### Exercise
Pick out each line in the records below that includes the word "dimensions", and copy those lines out in full.

### Supplied data
******************************
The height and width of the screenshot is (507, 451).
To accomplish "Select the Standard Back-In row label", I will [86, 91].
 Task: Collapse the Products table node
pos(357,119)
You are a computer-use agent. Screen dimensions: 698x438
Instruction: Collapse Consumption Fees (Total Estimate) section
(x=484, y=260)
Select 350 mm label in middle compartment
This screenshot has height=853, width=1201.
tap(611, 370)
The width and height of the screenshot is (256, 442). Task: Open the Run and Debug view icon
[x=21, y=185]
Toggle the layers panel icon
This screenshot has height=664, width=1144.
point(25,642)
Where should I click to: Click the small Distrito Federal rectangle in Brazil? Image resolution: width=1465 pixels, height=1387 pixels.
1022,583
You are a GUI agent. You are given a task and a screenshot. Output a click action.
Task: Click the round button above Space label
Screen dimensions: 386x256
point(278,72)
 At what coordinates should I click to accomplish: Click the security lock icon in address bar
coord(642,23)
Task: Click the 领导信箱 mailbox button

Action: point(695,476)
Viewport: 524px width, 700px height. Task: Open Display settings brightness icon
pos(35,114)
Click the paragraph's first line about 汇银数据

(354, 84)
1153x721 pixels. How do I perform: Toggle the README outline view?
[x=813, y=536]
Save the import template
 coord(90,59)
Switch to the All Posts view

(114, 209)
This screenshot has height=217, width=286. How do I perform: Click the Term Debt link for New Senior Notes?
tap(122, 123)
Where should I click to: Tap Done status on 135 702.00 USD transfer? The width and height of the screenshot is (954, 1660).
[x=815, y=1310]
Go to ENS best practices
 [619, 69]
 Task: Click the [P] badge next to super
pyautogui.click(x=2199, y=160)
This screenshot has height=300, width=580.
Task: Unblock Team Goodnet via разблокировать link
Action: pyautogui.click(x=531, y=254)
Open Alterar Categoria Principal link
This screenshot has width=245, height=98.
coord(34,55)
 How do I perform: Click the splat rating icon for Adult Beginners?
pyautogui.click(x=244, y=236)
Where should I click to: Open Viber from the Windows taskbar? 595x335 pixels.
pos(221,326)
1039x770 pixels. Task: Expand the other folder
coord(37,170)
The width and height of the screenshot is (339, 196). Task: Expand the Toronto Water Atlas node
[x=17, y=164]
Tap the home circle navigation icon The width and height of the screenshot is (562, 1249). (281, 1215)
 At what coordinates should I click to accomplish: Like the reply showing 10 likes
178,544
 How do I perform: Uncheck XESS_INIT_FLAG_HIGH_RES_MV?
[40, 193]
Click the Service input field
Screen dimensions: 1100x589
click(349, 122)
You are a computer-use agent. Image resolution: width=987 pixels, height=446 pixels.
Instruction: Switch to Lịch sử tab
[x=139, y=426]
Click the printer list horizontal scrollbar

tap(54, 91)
******************************
### Solution for this task
You are a computer-use agent. Screen dimensions: 698x438
Screen dimensions: 386x256
Screen dimensions: 1100x589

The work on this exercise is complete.